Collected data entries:
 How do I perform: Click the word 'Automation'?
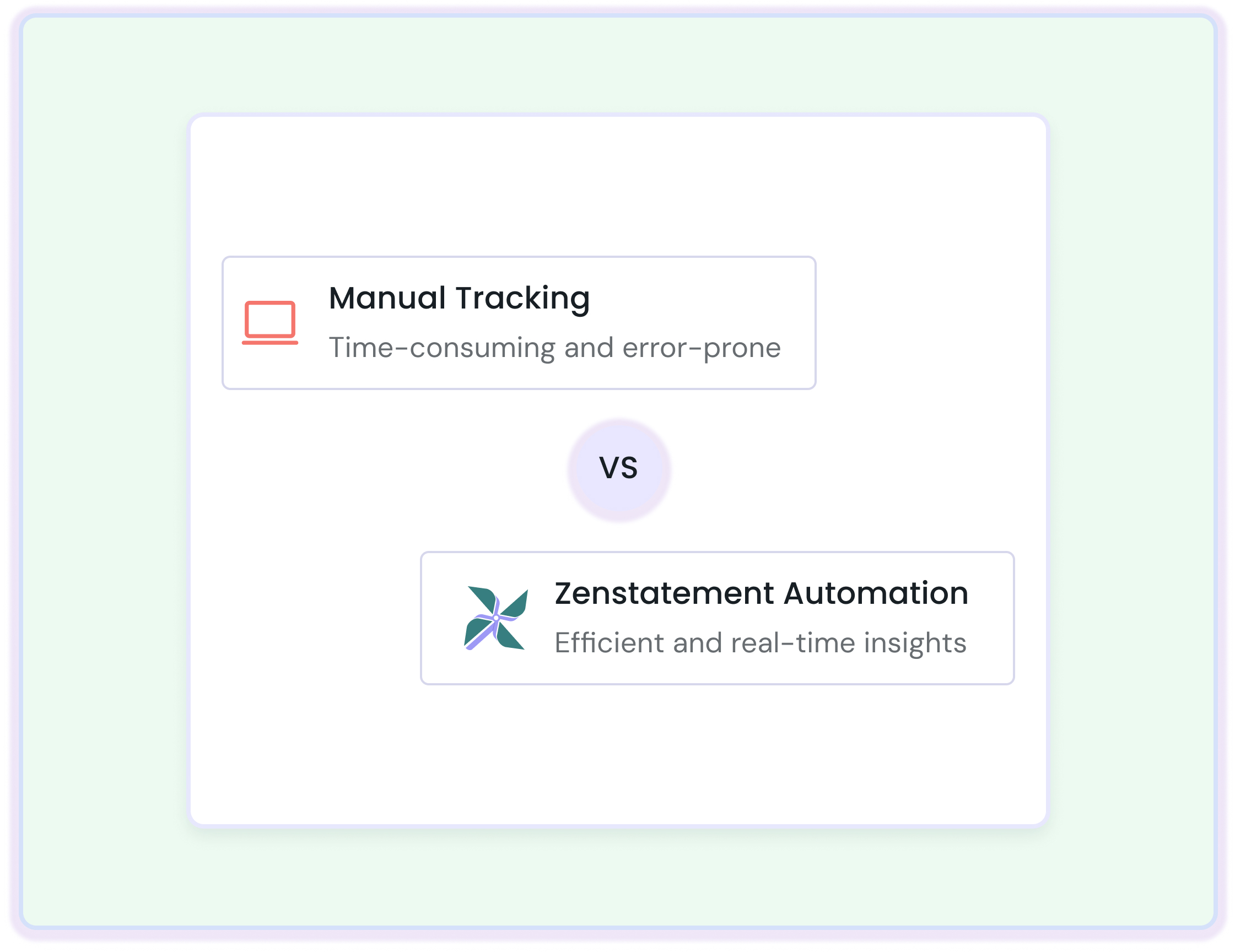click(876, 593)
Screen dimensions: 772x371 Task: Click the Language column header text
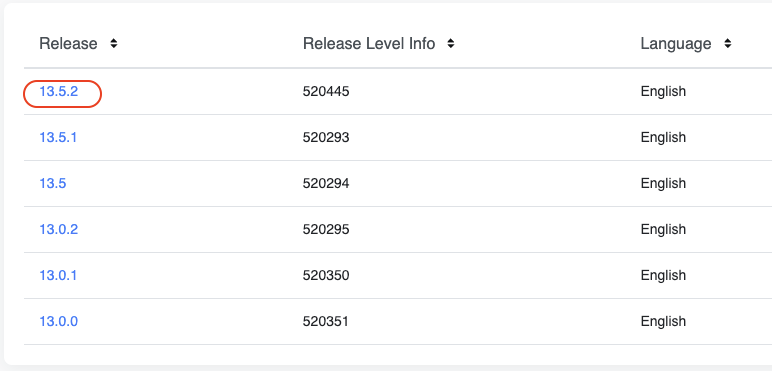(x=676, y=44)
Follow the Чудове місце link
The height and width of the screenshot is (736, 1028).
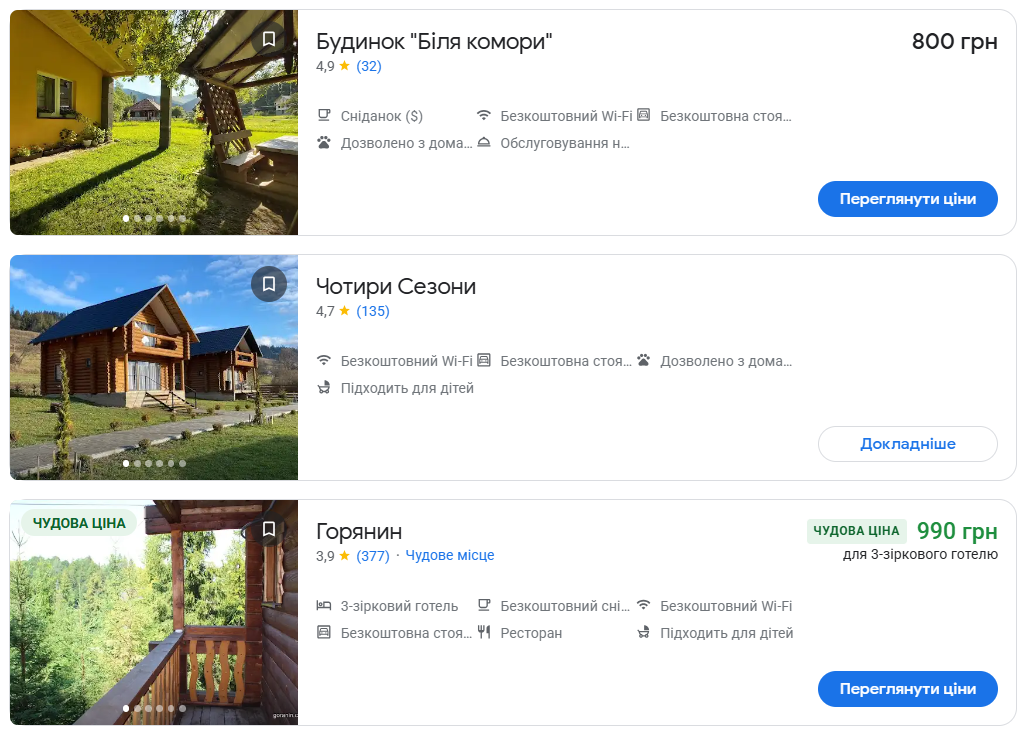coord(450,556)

» **PROBLEM**
Your output should consist solely of the lines from the line containing "Follow the Чудове місце link" through the last line of the entries, verbatim, minus any pictures.

» **RESULT OF THIS EXERCISE**
Follow the Чудове місце link
The height and width of the screenshot is (736, 1028).
coord(450,556)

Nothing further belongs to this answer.